During the year ended 31 December 2022, the Group launched the expansion of the Sabodala-Massawa mine by supplementing the current CIL plant with a BIOX® plant as well as the construction of the Lafigué project. As at 31 December 2022, the Group has approximately \$92.9 million and \$84.0 million in commitments outstanding respectively.
From time to time, the Group is involved in various claims, legal proceedings, tax assessments and complaints arising in the ordinary course of business from third parties and current or former employees. The Group and its legal counsel consider the merits of each claim and the probable outcome but intends to vigorously defend itself against the claims. For those claims that the Group considers it probable that the judgement will not be in its favour and there will be an outflow of cash as a result, the Group has recognised a provision for the claim based on management's best estimate of the amount that will be required to settle the provision. The Group does not believe that adverse decisions in any other pending or threatened proceedings related to any matter, or any amount which may be required to be paid by reason thereof, will have a material effect on the financial condition or future results of operations.
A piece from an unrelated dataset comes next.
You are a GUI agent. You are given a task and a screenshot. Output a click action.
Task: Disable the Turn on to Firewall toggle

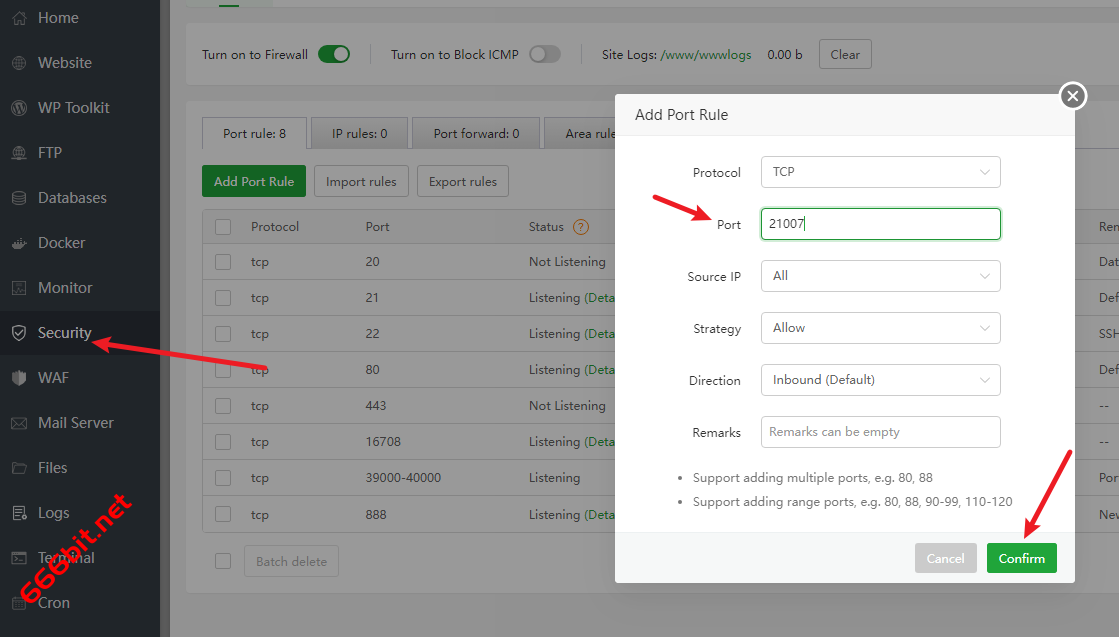(x=333, y=54)
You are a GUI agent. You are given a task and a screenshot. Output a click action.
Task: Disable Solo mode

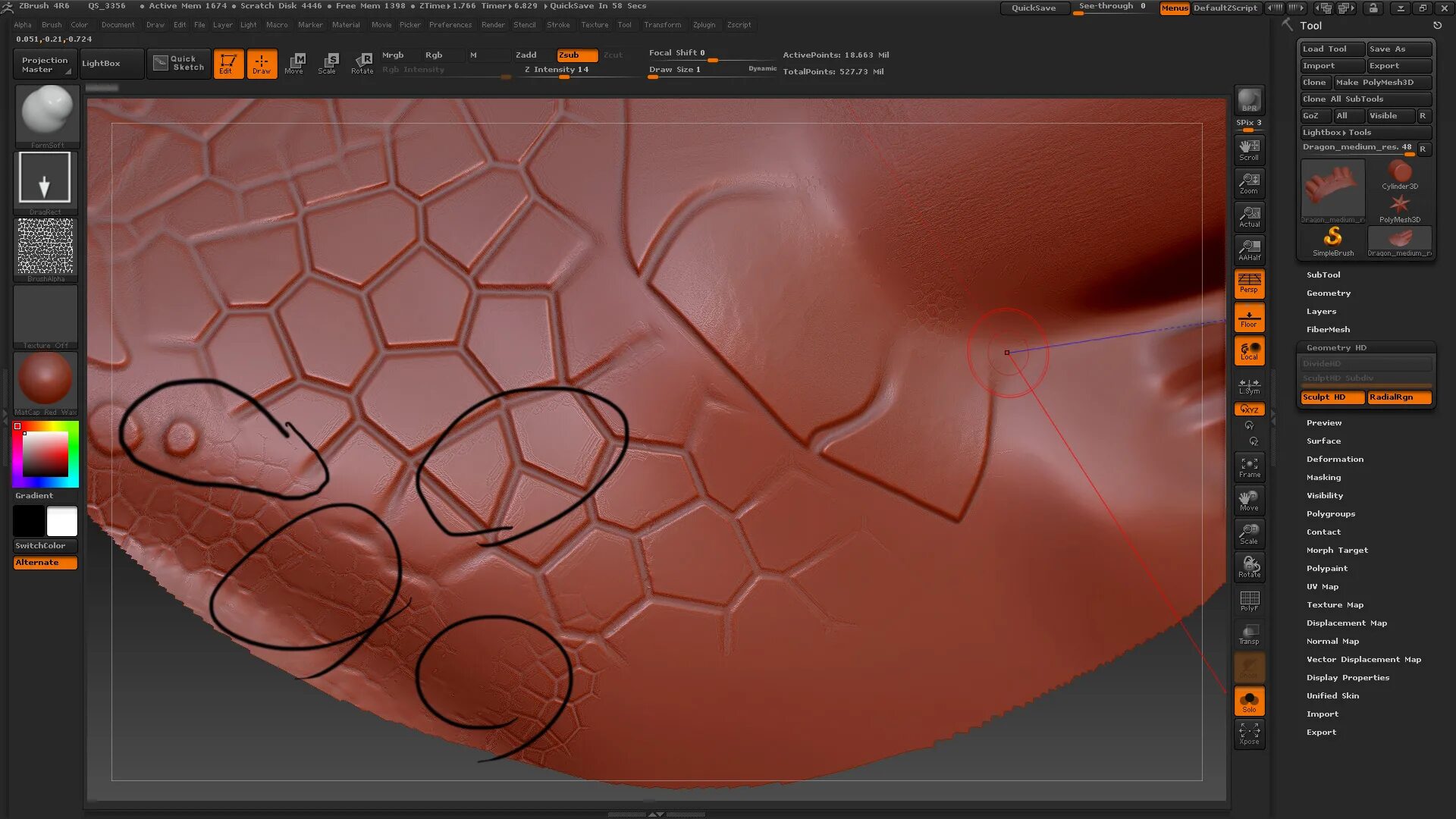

The Group's mining and exploration activities are subject to various laws and regulations governing the protection of the environment. These laws and regulations are continually changing and are generally becoming more restrictive. The Group believes its operations are materially in compliance with all applicable laws and regulations. The Group has made, and expects to make in the future, expenditures to comply with such laws and regulations.
The Group assumed a gold stream when it acquired the Sabodala-Massawa mine on 10 February 2021 ("Sabodala stream"). Under the Sabodala stream, the Group is required to deliver 783 ounces of gold per month beginning 1 September 2020 until 105,750 ounces have been delivered to Franco-Nevada (the "Fixed Delivery Period") based on the Sabodala standalone life of mine plan prior to the Massawa Acquisition by Teranga on 4 March 2020. At the end of the Fixed Delivery Period, any difference between total gold ounces delivered during the Fixed Delivery Period and 6% of production from the Group's existing properties in Senegal (excluding Massawa) could result in a credit from or additional gold deliveries to Franco-Nevada. Subsequent to the Fixed Delivery Period, the Group is required to deliver 6% of production from the Group's existing properties in Senegal (excluding Massawa). For ounces of gold delivered to Franco-Nevada under the Stream Agreement, Franco-Nevada pays the Group cash at the date of delivery for the equivalent of the prevailing spot price of gold on 20% of the ounces delivered. Revenue is recognised on actual proceeds received. The Group delivered 9,400 ounces during the year ended 31 December 2022 and as at 31 December 2022, 83,817 ounces are still to be delivered under the Fixed Delivery Period.
26 SUBSEQUENT EVENTS
Dividend
On 24 January 2023, the Board of Directors of the Company announced its second interim dividend for 2022 of \$100.0 million or approximately \$0.41 per share, payable on 28 March 2023 to shareholders on the register at close on 24 February 2023.
Gold revenue protection programme
In January 2023, the Group extended its revenue protection programme for 2024 and acquired a gold collar for 450,000 ounces with the written call options and bought put options having a floor price of \$1,800 and a ceiling price of \$2,400 per ounce respectively to be settled equally on a quarterly basis throughout 2024. The Group also entered into additional gold forward contracts for 70,000 ounces at an average gold price of \$2,032 per ounce to be settled equally in the first two quarters of 2024.
Repayment of Convertible Notes
On 15 February 2023, the Company repaid the principal amount outstanding under the Convertible Notes of \$330.0 million in cash and issued a further 835,254 in shares to settle the conversion feature of the Convertible Notes.
Repayment of contingent consideration
On 8 March 2023, the Company settled the contingent consideration amount of \$50.0 million in cash arising on the Teranga Acquisition (note 17).
Draw down of RCF
Subsequent to 31 December 2022 and up to 14 March 2023, the Group drew approximately \$260.0 million in cash from the RCF.
Share buyback programme
Subsequent to 31 December 2022 and up to 13 March 2023, the Group has repurchased a total of 453,752 shares at an average price of \$22.65 for total cash outflows of \$10.3 million.